__What this task involves__
Copy out all of the rows below, changing each "checkbox" to "check box" and leaving every other character as it is.

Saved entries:
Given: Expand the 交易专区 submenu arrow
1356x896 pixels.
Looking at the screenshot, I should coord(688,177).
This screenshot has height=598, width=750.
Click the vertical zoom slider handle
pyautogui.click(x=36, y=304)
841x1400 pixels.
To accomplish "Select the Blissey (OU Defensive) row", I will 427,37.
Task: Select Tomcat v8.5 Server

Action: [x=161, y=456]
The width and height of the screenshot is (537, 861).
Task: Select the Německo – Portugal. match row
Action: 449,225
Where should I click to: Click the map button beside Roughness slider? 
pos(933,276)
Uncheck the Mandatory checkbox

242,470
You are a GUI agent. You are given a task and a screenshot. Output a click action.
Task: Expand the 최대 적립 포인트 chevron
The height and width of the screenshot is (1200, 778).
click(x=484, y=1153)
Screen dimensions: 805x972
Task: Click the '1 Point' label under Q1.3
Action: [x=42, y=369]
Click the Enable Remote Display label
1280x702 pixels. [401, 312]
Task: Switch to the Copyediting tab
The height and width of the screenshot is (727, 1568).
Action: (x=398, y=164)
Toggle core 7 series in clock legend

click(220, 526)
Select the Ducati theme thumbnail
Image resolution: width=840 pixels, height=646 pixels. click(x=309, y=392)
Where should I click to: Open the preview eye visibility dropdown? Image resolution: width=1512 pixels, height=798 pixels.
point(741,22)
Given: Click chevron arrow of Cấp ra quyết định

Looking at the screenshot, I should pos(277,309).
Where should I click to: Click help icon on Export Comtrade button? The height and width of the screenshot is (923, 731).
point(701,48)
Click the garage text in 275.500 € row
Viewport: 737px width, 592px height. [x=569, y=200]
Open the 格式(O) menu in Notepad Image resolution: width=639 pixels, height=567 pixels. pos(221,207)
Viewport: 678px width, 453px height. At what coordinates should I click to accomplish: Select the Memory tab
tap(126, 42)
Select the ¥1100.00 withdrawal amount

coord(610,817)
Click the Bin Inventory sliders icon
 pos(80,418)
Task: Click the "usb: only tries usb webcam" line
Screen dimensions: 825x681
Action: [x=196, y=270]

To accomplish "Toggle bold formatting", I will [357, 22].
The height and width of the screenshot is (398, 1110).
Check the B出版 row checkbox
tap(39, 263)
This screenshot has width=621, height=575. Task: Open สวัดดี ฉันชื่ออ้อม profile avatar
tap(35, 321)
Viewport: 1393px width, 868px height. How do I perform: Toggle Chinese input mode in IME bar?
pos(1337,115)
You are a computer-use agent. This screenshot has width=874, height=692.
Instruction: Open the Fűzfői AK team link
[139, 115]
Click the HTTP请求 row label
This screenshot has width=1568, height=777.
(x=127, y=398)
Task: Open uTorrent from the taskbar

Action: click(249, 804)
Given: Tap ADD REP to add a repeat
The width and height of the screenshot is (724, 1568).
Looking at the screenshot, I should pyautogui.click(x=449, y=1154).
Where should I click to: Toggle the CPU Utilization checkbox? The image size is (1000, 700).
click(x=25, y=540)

__Completed task__
Given: Expand the 交易专区 submenu arrow
1356x896 pixels.
Looking at the screenshot, I should coord(688,177).
This screenshot has height=598, width=750.
Click the vertical zoom slider handle
pyautogui.click(x=36, y=304)
841x1400 pixels.
To accomplish "Select the Blissey (OU Defensive) row", I will 427,37.
Task: Select Tomcat v8.5 Server

Action: [x=161, y=456]
The width and height of the screenshot is (537, 861).
Task: Select the Německo – Portugal. match row
Action: 449,225
Where should I click to: Click the map button beside Roughness slider? 
pos(933,276)
Uncheck the Mandatory check box

242,470
You are a GUI agent. You are given a task and a screenshot. Output a click action.
Task: Expand the 최대 적립 포인트 chevron
The height and width of the screenshot is (1200, 778).
click(x=484, y=1153)
Screen dimensions: 805x972
Task: Click the '1 Point' label under Q1.3
Action: [x=42, y=369]
Click the Enable Remote Display label
1280x702 pixels. [401, 312]
Task: Switch to the Copyediting tab
The height and width of the screenshot is (727, 1568).
Action: (x=398, y=164)
Toggle core 7 series in clock legend

click(220, 526)
Select the Ducati theme thumbnail
Image resolution: width=840 pixels, height=646 pixels. click(x=309, y=392)
Where should I click to: Open the preview eye visibility dropdown? Image resolution: width=1512 pixels, height=798 pixels.
point(741,22)
Given: Click chevron arrow of Cấp ra quyết định

Looking at the screenshot, I should pos(277,309).
Where should I click to: Click help icon on Export Comtrade button? The height and width of the screenshot is (923, 731).
point(701,48)
Click the garage text in 275.500 € row
Viewport: 737px width, 592px height. [x=569, y=200]
Open the 格式(O) menu in Notepad Image resolution: width=639 pixels, height=567 pixels. pos(221,207)
Viewport: 678px width, 453px height. At what coordinates should I click to accomplish: Select the Memory tab
tap(126, 42)
Select the ¥1100.00 withdrawal amount

coord(610,817)
Click the Bin Inventory sliders icon
 pos(80,418)
Task: Click the "usb: only tries usb webcam" line
Screen dimensions: 825x681
Action: [x=196, y=270]

To accomplish "Toggle bold formatting", I will [357, 22].
The height and width of the screenshot is (398, 1110).
Check the B出版 row check box
tap(39, 263)
This screenshot has width=621, height=575. Task: Open สวัดดี ฉันชื่ออ้อม profile avatar
tap(35, 321)
Viewport: 1393px width, 868px height. How do I perform: Toggle Chinese input mode in IME bar?
pos(1337,115)
You are a computer-use agent. This screenshot has width=874, height=692.
Instruction: Open the Fűzfői AK team link
[139, 115]
Click the HTTP请求 row label
This screenshot has width=1568, height=777.
(x=127, y=398)
Task: Open uTorrent from the taskbar

Action: click(249, 804)
Given: Tap ADD REP to add a repeat
The width and height of the screenshot is (724, 1568).
Looking at the screenshot, I should pyautogui.click(x=449, y=1154).
Where should I click to: Toggle the CPU Utilization check box? The image size is (1000, 700).
click(x=25, y=540)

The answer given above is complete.